Nepali Village Elder Thanks Hartford Students

03.11.2016
Workforce

After sending three life-changing electrical power systems 11,000 miles away to Nepal, a group of Hartford High School students recently had the joy of receiving a special guest and his thanks from that remote country.
Village elder Thinley Lhondup Lama came to Hartford High’s Academy of Engineering and Green Technology (AEGT) to meet some of the young men and women who have blessed his people with the hybrid wind and solar energy systems that have brought electricity for the first time to three Nepali villages.

Julissa Diaz, Sorangelee Trinidad, Thinley Lhondup Lama, Paulo Alcantera-Silva.

Julissa Diaz, Sorangelee Trinidad, Thinley Lhondup Lama, Paulo Alcantera-Silva.
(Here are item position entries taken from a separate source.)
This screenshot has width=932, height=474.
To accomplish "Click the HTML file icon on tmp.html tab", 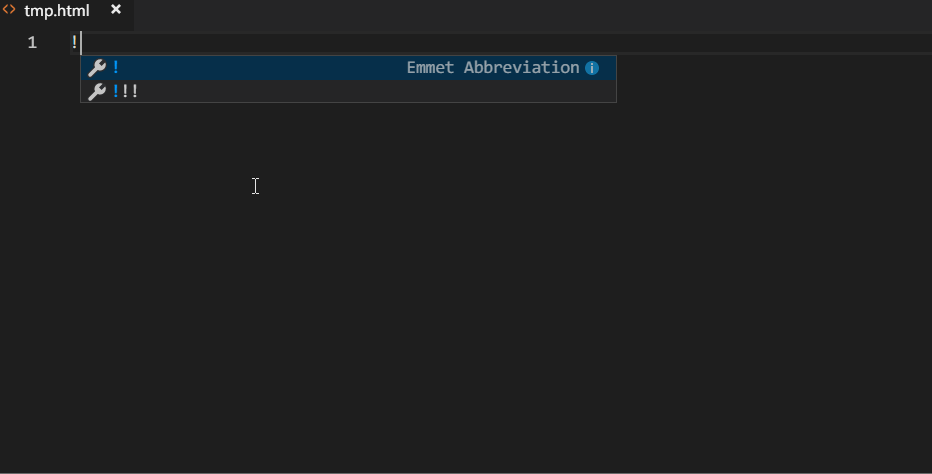I will [x=9, y=10].
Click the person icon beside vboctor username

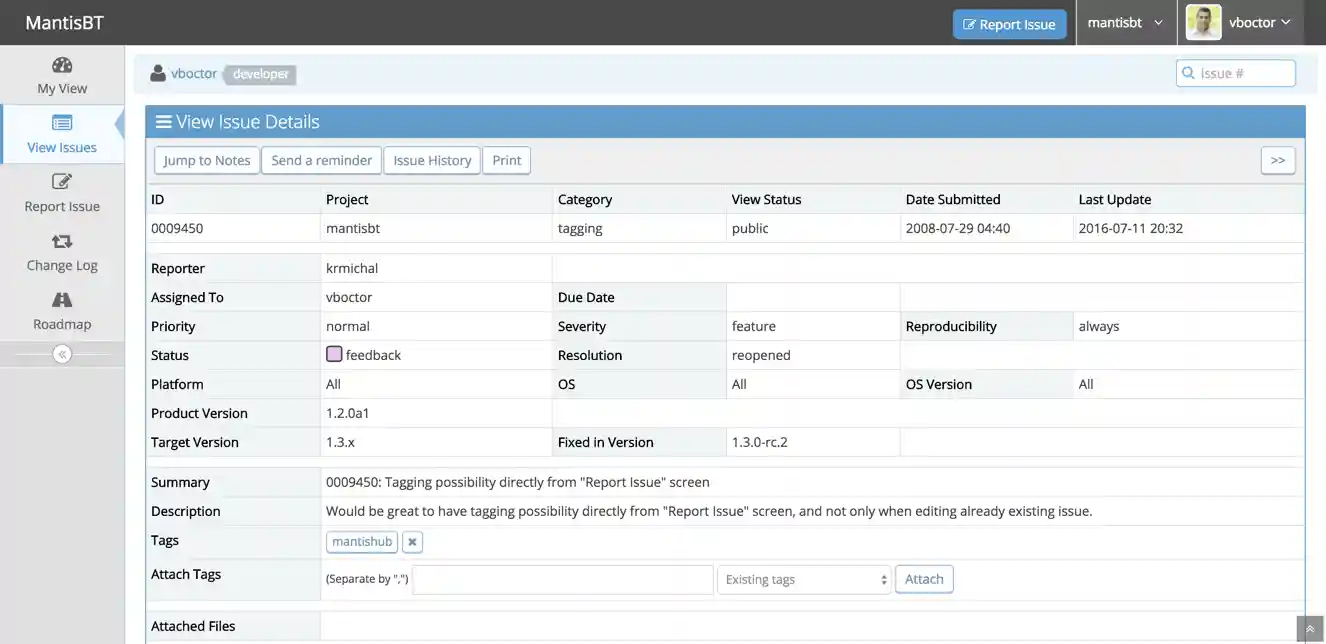(157, 72)
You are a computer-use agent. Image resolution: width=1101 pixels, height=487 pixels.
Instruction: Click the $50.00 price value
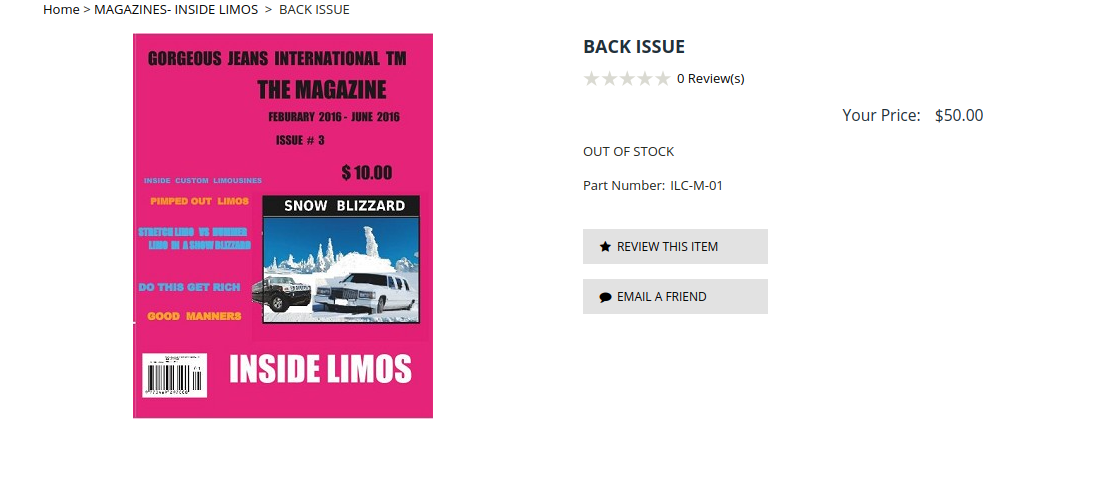[959, 116]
Students were visibly moved by the experience of meeting Thinley, who lit up the school perhaps as much as the power systems they’ve sent to light schools and birthing centers in Nepal.
He gave them white prayer scarves and the message that their work has made a big impact.
“We all are better people now,” said Thinley.
CBIA coordinated the Nepal projects, which have taken place over the past three years and involved dozens of students at the high school.
The projects were made possible with support from the Connecticut-based Werth Family Foundation and many Connecticut companies.
AEGT is a Hartford public school, part of the National Academy Foundation network, and sponsored by United Technologies Corp.